If you're like me, you'd never heard of Garden City — a southern Minnesota village of 250 people tucked along the Watonwan River, 14 miles south of Mankato..
"It's a very, very tiny hamlet — it's not even a town," said Jessica Potter, who directs the Blue Earth County Historical Society.
That's why the headline in the Minneapolis Sunday Journal grabbed readers' attention 95 years ago: "Ten Boys of Minnesota Log Schoolhouse Win World Fame and Amass Millions."
The story, which would be retold over the decades, detailed how 10 Garden City kids grew up together in the mid-1800s and became rich — mostly far from their sleepy river-town roots.
Henry S. Wellcome went from his family's Garden City drugstore to become a London chemist — eventually co-founding a giant British pharmaceutical company known today as GlaxoSmithKline.
The other Garden City guys made millions in banking, real estate, printing and milling. One became a Minneapolis judge; another a rancher and legislator in Idaho.
The "Midland" in the global food processing company Archer Daniels Midland?
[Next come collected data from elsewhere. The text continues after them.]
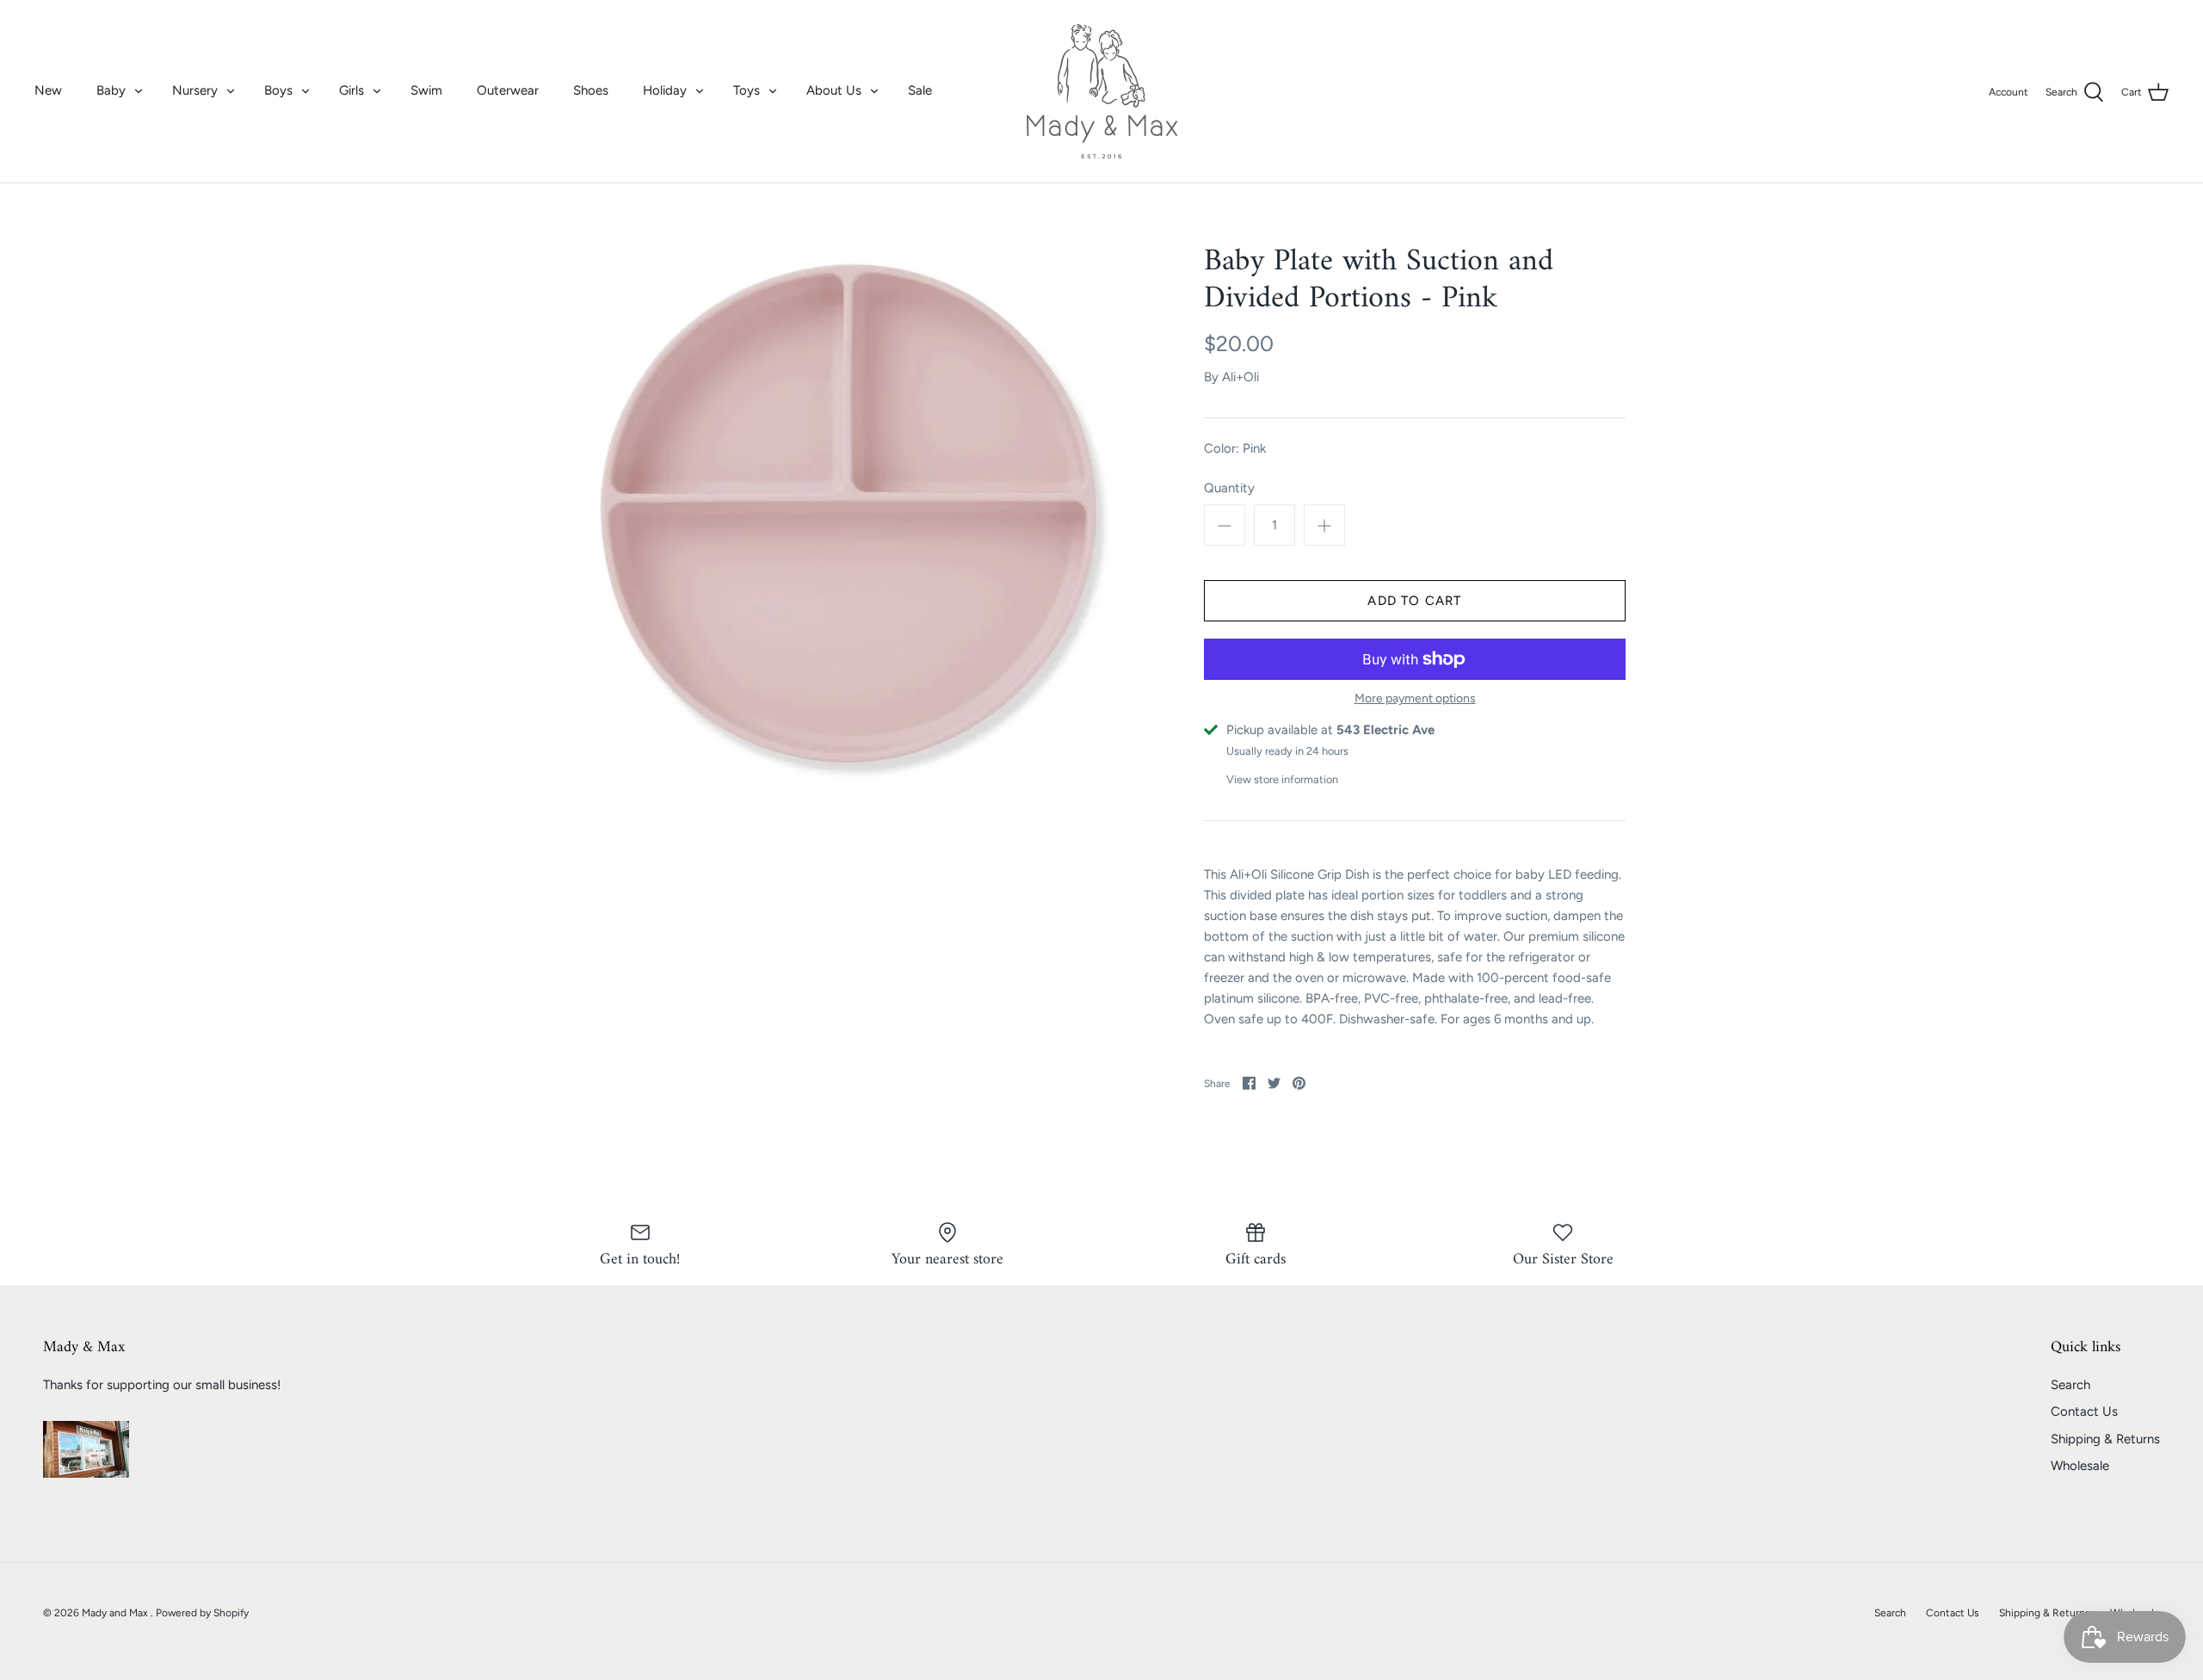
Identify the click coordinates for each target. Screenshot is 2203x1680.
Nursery (195, 90)
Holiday (665, 90)
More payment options (1415, 699)
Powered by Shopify (202, 1613)
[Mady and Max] (1102, 91)
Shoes (590, 90)
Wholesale (2080, 1465)
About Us (833, 90)
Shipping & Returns (2105, 1439)
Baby (111, 90)
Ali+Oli (1240, 377)
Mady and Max (116, 1613)
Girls (351, 90)
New (48, 90)
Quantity (1229, 488)
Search (2070, 1385)
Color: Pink (1235, 448)
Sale (920, 90)
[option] (848, 515)
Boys (278, 90)
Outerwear (508, 90)
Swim (426, 90)
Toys (746, 90)
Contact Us (2084, 1411)
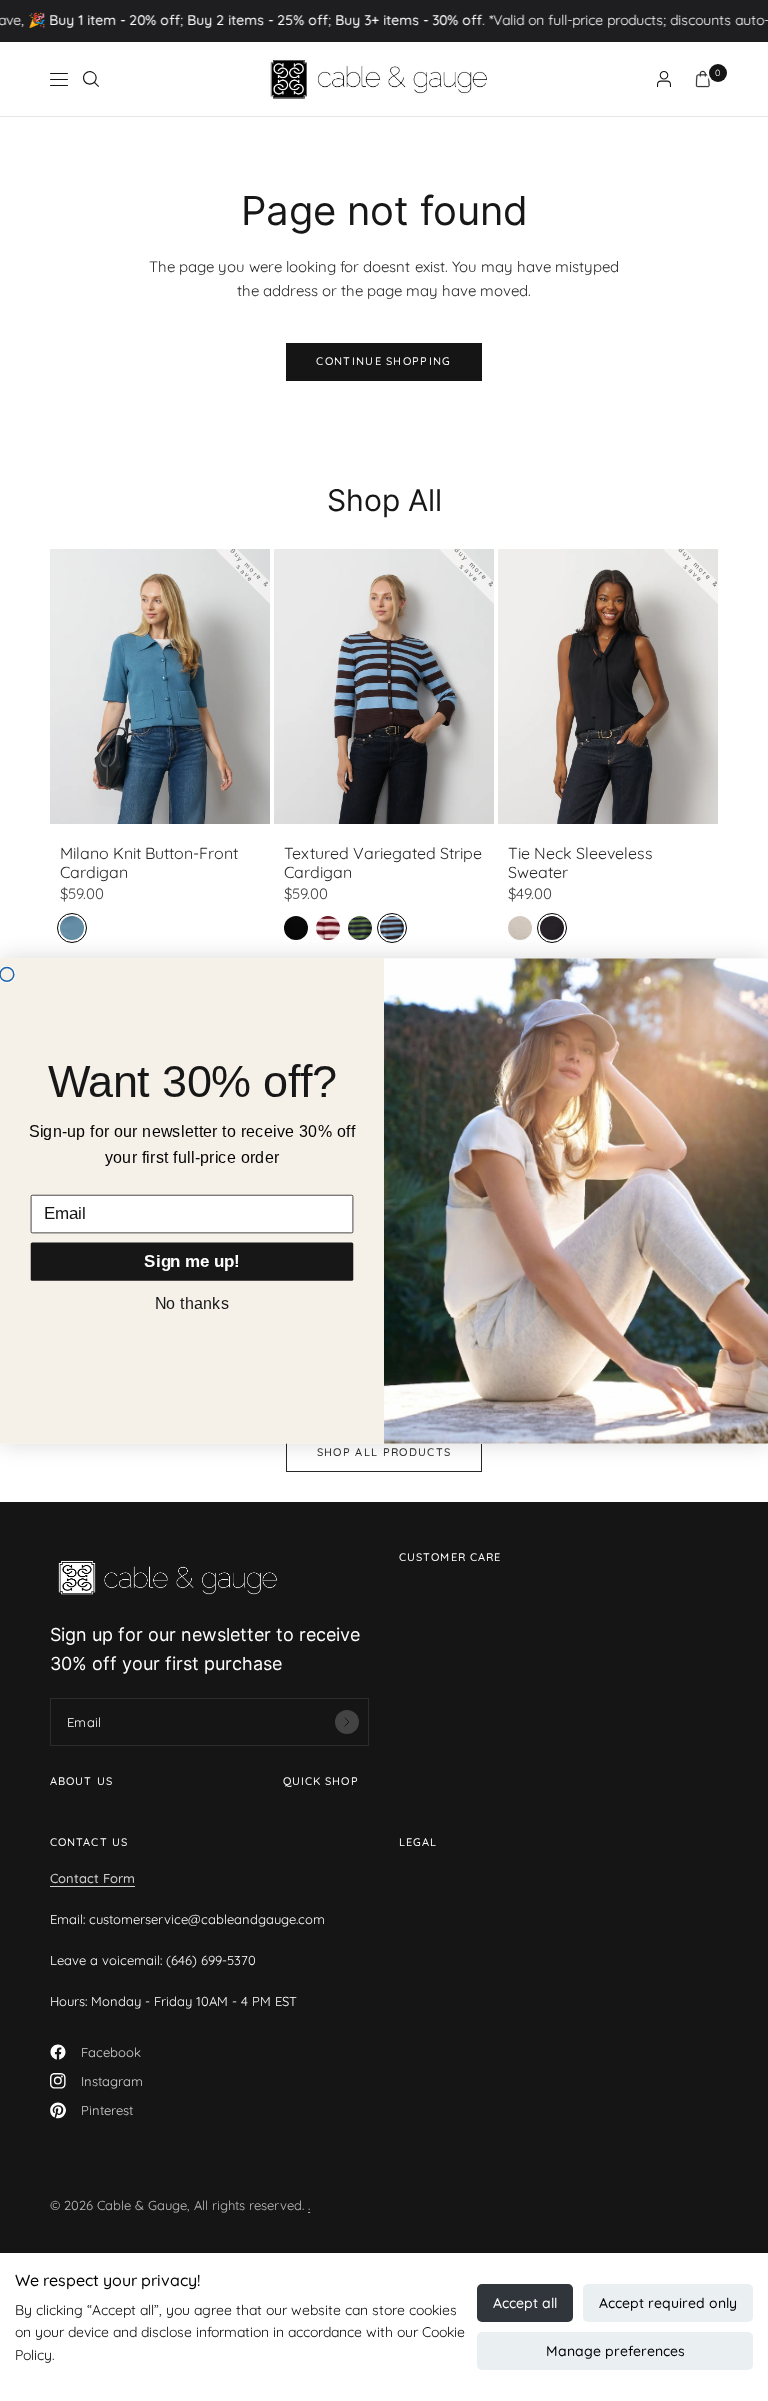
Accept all (525, 2303)
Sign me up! (191, 1260)
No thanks (192, 1302)
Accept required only (668, 2303)
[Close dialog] (7, 974)
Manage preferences (615, 2351)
Three Garden City boys served as bookkeepers in the Mankato Linseed Oil Co., with Ellsworth Warner eventually rising to president of Midland Linseed Oil Co., which merged with Archer-Daniels in 1923.
Piper Jaffray financial services? Garden City's George F. Piper went from teaching school in Mankato to bookkeeping to owning linseed oil mills in Mankato and then Detroit. He moved to boomtown Duluth only to lose his money when the real estate market crashed in the 1893 financial panic.